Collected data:
######

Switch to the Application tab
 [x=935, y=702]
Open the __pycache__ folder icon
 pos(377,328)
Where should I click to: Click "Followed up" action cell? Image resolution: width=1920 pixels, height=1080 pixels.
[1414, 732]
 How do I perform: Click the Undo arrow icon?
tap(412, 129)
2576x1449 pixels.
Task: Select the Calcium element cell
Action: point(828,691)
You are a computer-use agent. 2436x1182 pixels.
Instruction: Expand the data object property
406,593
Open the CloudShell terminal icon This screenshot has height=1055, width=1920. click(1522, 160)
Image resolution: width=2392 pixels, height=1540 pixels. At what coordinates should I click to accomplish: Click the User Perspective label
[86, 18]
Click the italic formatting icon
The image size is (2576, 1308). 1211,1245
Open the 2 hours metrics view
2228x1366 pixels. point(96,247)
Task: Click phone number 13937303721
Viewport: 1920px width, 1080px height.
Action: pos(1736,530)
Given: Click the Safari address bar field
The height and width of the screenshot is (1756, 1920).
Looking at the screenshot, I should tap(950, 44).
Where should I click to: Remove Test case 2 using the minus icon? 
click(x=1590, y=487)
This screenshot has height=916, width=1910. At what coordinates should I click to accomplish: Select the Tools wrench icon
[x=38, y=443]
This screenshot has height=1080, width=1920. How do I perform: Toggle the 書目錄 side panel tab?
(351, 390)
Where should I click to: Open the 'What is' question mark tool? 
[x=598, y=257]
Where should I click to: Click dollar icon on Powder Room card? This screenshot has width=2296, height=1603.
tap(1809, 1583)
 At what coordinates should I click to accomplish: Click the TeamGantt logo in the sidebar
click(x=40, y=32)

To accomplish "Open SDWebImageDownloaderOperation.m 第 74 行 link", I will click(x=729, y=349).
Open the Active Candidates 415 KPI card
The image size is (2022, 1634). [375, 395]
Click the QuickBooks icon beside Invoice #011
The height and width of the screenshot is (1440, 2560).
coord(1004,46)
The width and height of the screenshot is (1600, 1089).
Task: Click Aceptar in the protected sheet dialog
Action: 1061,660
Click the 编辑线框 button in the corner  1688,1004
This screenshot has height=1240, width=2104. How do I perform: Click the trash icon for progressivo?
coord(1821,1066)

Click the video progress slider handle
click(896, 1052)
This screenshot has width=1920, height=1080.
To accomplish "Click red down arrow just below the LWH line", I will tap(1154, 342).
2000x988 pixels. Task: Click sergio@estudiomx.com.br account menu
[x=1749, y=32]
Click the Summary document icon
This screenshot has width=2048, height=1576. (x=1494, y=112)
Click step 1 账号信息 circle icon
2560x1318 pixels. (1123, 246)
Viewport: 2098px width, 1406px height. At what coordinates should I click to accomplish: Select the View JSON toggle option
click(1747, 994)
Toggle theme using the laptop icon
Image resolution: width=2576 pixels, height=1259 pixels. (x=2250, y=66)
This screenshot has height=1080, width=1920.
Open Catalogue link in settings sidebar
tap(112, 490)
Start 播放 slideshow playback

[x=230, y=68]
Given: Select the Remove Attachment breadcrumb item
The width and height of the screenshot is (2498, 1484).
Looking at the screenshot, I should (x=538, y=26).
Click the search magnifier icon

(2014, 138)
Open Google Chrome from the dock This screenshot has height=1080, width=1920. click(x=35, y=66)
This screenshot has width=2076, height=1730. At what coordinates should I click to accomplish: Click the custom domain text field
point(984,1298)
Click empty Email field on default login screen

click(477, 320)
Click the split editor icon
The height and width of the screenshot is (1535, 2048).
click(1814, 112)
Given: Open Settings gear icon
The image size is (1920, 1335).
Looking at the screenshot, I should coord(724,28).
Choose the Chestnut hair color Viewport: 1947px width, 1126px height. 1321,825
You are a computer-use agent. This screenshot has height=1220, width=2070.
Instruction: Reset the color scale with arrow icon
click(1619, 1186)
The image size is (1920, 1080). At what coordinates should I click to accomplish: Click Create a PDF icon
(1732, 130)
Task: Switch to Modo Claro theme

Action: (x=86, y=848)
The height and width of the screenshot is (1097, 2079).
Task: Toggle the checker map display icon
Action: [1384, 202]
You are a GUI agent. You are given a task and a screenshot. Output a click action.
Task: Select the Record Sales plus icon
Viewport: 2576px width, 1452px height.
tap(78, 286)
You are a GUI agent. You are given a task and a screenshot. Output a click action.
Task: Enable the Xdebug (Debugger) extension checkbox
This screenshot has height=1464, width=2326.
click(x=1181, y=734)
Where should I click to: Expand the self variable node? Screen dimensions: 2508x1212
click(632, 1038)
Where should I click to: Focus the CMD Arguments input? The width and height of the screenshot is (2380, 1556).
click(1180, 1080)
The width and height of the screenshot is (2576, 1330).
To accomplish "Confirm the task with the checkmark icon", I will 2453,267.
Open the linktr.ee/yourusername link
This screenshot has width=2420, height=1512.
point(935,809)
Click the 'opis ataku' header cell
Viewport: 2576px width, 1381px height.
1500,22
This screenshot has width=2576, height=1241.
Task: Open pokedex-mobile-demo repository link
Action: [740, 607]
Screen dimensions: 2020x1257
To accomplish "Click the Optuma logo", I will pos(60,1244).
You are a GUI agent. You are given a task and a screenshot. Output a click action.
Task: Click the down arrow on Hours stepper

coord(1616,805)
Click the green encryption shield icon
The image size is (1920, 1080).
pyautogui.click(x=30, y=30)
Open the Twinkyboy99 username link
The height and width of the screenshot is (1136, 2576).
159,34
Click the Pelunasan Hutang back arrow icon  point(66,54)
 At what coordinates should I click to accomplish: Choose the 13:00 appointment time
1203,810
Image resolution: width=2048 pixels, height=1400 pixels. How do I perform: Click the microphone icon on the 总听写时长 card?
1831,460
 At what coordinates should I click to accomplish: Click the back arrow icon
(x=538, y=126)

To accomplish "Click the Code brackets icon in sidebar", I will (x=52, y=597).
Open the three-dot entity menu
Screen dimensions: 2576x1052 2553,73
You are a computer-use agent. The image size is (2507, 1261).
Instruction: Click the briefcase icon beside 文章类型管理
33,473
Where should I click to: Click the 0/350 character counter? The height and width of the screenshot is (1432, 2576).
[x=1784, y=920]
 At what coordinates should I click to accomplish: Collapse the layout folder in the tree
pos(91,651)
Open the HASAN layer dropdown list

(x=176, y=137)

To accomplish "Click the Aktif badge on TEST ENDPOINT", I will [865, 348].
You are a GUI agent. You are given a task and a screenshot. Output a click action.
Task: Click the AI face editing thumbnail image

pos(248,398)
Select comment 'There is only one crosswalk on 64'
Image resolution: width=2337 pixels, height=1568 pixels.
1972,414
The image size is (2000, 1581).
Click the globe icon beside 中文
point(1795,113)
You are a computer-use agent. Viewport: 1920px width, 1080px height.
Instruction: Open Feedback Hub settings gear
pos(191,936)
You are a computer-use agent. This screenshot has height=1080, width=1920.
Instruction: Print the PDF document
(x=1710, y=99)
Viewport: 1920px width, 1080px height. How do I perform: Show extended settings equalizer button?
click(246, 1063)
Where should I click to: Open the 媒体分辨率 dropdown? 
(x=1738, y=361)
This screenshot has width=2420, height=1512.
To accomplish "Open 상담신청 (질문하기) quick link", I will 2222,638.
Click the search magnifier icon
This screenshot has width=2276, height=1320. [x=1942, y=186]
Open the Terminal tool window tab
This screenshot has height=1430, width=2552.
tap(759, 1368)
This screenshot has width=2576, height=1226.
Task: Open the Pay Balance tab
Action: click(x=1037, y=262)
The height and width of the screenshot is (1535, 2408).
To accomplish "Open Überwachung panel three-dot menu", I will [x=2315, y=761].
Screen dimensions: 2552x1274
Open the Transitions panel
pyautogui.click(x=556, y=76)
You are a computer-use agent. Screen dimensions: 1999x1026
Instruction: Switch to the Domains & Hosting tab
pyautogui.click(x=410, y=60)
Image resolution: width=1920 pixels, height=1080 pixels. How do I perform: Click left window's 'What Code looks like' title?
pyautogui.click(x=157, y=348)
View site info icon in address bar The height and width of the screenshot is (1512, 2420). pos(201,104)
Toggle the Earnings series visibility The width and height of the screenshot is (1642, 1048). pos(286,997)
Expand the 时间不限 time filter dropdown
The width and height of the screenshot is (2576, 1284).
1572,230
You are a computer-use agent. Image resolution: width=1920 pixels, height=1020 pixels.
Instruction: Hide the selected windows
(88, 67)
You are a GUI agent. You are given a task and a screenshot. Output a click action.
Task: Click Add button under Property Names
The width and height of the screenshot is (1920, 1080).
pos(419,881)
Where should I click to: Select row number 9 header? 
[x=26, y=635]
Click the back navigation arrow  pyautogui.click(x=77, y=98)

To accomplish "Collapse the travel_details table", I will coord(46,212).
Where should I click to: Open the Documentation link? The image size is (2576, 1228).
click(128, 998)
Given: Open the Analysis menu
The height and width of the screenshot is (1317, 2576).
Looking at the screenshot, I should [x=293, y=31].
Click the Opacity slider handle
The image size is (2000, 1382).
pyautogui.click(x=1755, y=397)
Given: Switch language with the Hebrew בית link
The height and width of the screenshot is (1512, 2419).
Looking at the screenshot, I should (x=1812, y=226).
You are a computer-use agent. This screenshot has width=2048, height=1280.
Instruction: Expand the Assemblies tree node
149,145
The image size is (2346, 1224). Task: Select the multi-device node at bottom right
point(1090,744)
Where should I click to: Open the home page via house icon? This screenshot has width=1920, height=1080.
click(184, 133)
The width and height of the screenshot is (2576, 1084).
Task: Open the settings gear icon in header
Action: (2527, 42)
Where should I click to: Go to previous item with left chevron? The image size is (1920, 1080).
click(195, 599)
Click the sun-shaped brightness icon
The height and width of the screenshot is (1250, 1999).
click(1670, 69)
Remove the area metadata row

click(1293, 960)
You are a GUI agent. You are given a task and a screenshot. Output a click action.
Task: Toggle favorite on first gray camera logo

######

--- Aim of the exercise ---
A single number is asked for: how many lines in the entries above hold the string "address".

--- Output of the exercise ---
2